### INSTRUCTIONS TO FOLLOW
Copy each line below in which the word "button" occurs.

### DATA RECORDS

************

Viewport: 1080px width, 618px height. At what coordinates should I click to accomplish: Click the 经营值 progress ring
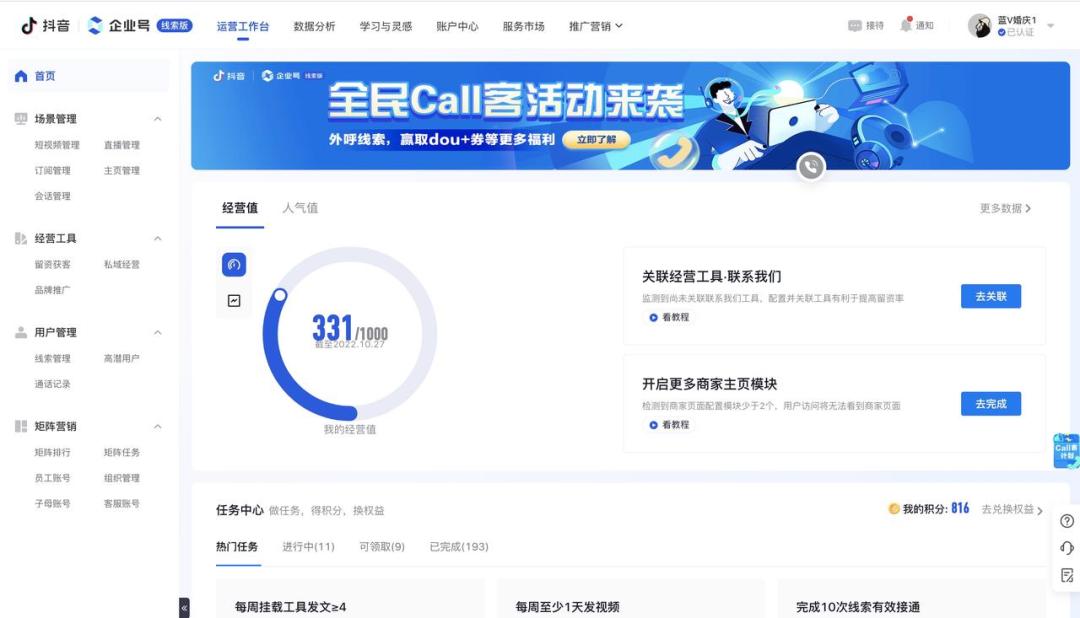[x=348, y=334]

************

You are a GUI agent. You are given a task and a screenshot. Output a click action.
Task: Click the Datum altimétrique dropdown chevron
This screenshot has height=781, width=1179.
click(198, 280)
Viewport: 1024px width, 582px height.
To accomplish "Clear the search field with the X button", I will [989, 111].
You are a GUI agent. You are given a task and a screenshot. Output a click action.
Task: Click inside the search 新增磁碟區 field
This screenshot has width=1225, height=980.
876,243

************

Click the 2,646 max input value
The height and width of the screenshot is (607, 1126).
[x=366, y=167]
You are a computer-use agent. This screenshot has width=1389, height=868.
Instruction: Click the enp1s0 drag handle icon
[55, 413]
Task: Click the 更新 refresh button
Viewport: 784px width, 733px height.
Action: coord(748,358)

************

### RESPONSE TO THE TASK
To accomplish "Clear the search field with the X button", I will [989, 111].
Task: Click the 更新 refresh button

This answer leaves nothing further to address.